- _CONSEGNA_
Estrai per intero il brano su Blumenberg e le immagini del mondo, riportandolo senza alcuna modifica.

- _PAGINA_
_ _ _ _ _ _ _

In Descartes Blumenberg infatti rileva ancora una “felice divisione del lavoro” tra Weltbild e Weltmedell, o tra la filosofia, considerata la vera sorgente dei Weltbilder, e le scienze naturali che elaborano modelli di mondo. Tuttavia l’idea di scienza di Descartes dipendeva ancora da una precisa immagine del mondo: ai suoi occhi l’uomo, pur non trovandosi più al cantro dell’universo, fungeva ancora da “postulato come riferimento per il senso della conoscenza della natura <als Sinnbezung der Naturerkenntnis>” (p. 69). Di conseguenza, questo tipo di scienza era ancora ancorato ad un Weltbild “antropocentrico”, concepito come uno strumento di autorealizzazione dell’uomo nel mondo. Da allora tuttavia la scienza ha cominciato a diventare progressivamente autonoma, producendo da sola “le sue necessità e la regolarità del suo progresso” (p. 70). La scienza moderna non ha avuto più bisogno di un Sinngebung, un’attribuzione di significato da un’immagine del mondo. La correlazione tra immagine e modello del mondo è giunta al termine, o meglio “il Weltmodell ha di fatto preso il posto del Weltbilded e ha consumato la sostanza residua del patrimonio dell’immagine del mondo. Per noi avere qualcosa come una fede nella scienza dipende dal fatto che la scienza non è più condizionata dalla fede in un’immagine del mondo” (p.71). Di conseguenza Blumenberg parla di un “indebolimento delle immagini del mondo” come elemento caratteristico della modernità e questo indebolimento riguarda principalmente la funzione di Entlastung svolta dai Weltbilder.

_ _ _ _ _ _ _

- _DATI FORNITI_
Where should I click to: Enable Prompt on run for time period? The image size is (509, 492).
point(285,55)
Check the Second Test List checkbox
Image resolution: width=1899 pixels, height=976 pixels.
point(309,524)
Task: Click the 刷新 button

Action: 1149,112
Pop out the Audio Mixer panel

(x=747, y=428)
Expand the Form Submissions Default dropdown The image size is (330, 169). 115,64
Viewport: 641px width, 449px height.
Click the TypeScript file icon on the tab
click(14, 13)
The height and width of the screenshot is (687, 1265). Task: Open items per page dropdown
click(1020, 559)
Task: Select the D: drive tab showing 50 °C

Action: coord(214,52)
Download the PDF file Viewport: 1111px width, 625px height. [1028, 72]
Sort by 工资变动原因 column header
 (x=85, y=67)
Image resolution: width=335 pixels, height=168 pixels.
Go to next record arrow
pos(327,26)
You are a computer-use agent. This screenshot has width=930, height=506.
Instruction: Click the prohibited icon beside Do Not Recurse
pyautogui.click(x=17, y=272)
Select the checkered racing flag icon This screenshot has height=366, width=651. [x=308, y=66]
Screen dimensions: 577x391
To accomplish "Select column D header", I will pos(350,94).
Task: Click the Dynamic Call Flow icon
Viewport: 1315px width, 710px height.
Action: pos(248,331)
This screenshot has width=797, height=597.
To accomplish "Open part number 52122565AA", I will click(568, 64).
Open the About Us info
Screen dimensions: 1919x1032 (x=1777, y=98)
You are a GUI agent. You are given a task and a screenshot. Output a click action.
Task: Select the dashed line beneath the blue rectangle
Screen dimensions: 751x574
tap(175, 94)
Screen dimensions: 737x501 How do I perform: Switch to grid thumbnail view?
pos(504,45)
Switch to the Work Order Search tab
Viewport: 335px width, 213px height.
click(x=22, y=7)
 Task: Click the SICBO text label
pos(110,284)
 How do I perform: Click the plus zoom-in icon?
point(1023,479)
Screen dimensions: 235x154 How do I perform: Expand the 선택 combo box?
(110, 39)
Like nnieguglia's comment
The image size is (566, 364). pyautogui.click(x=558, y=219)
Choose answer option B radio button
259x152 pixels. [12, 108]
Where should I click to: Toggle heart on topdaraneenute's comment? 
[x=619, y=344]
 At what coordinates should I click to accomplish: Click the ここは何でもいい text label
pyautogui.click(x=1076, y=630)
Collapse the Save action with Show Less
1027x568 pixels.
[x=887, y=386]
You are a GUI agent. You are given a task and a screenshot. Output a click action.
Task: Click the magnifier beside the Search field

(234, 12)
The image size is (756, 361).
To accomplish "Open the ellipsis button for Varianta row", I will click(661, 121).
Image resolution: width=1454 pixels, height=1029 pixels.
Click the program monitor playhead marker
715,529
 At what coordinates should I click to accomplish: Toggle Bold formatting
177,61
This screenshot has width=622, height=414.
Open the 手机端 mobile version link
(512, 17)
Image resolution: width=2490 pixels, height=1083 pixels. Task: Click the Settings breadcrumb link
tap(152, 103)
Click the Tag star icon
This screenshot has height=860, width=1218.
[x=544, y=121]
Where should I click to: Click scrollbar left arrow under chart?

_ _ _ _ _ _ _

- _SOLUZIONE_
In Descartes Blumenberg infatti rileva ancora una “felice divisione del lavoro” tra Weltbild e Weltmedell, o tra la filosofia, considerata la vera sorgente dei Weltbilder, e le scienze naturali che elaborano modelli di mondo. Tuttavia l’idea di scienza di Descartes dipendeva ancora da una precisa immagine del mondo: ai suoi occhi l’uomo, pur non trovandosi più al cantro dell’universo, fungeva ancora da “postulato come riferimento per il senso della conoscenza della natura <als Sinnbezung der Naturerkenntnis>” (p. 69). Di conseguenza, questo tipo di scienza era ancora ancorato ad un Weltbild “antropocentrico”, concepito come uno strumento di autorealizzazione dell’uomo nel mondo. Da allora tuttavia la scienza ha cominciato a diventare progressivamente autonoma, producendo da sola “le sue necessità e la regolarità del suo progresso” (p. 70). La scienza moderna non ha avuto più bisogno di un Sinngebung, un’attribuzione di significato da un’immagine del mondo. La correlazione tra immagine e modello del mondo è giunta al termine, o meglio “il Weltmodell ha di fatto preso il posto del Weltbilded e ha consumato la sostanza residua del patrimonio dell’immagine del mondo. Per noi avere qualcosa come una fede nella scienza dipende dal fatto che la scienza non è più condizionata dalla fede in un’immagine del mondo” (p.71). Di conseguenza Blumenberg parla di un “indebolimento delle immagini del mondo” come elemento caratteristico della modernità e questo indebolimento riguarda principalmente la funzione di Entlastung svolta dai Weltbilder.